**Set problem**
Copy all of the rows below word for word, and leave out the pictures.

**Records for processing**
* * *
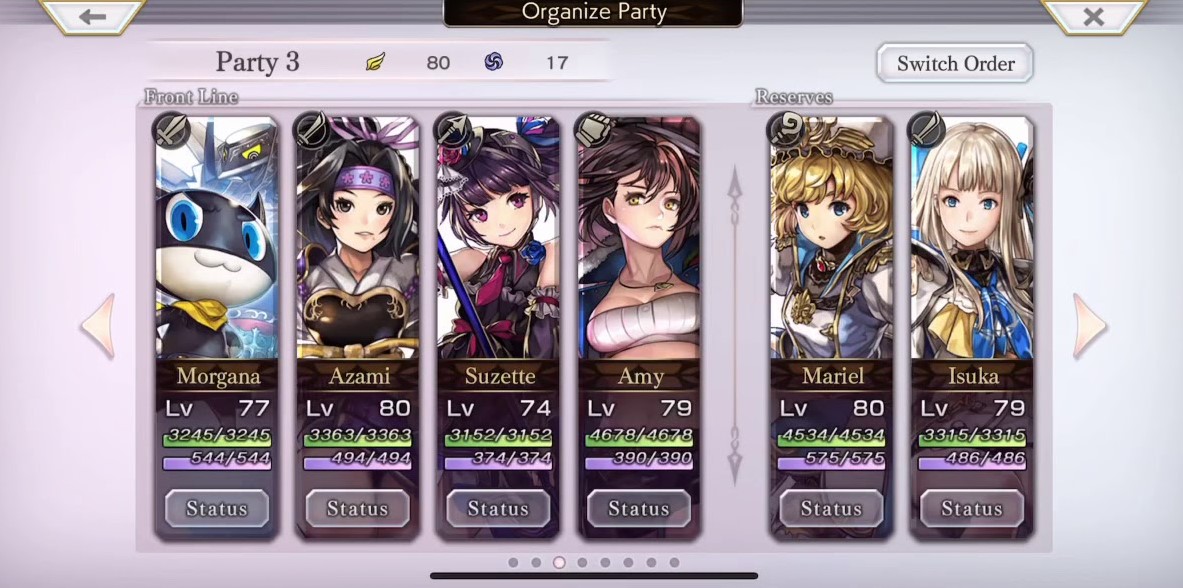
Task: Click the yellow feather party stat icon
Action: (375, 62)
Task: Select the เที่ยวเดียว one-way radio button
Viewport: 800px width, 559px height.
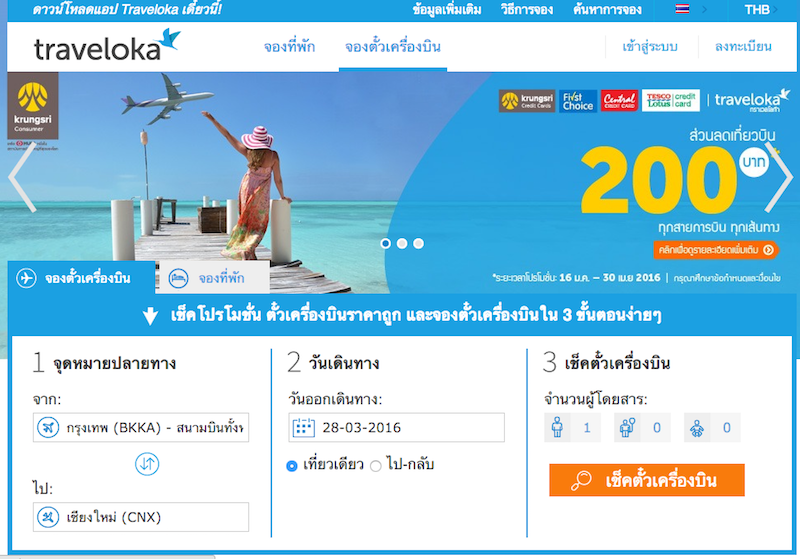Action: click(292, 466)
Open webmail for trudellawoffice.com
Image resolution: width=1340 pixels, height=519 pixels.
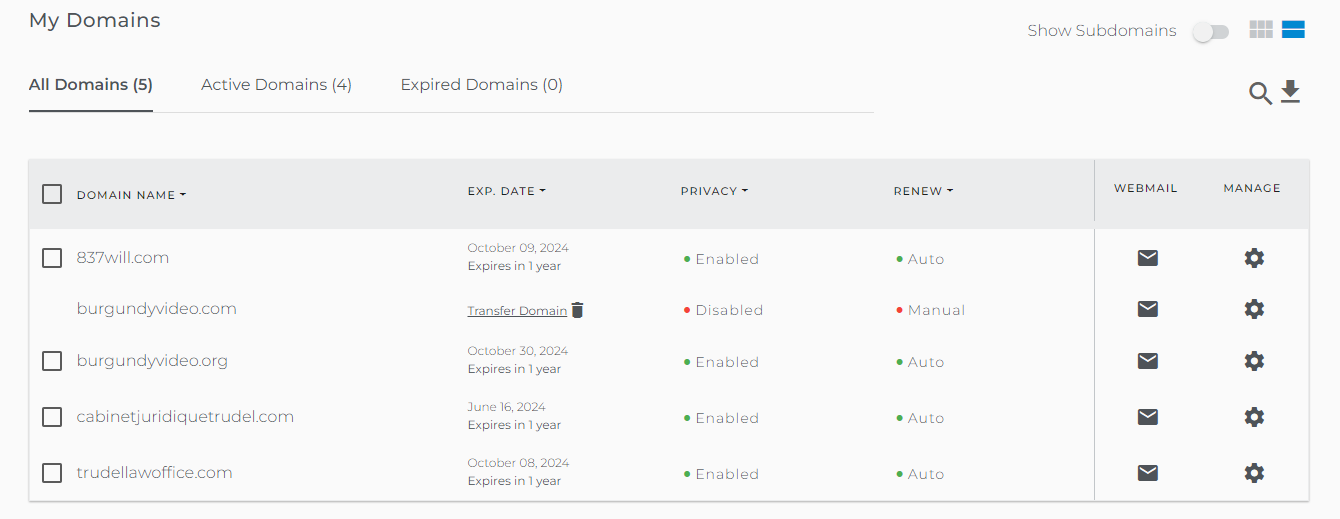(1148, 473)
* * *
**Completed exercise**
Task: Click the yellow feather party stat icon
Action: (375, 62)
Task: Select the เที่ยวเดียว one-way radio button
Viewport: 800px width, 559px height.
Action: click(292, 466)
Open webmail for trudellawoffice.com
Image resolution: width=1340 pixels, height=519 pixels.
(1148, 473)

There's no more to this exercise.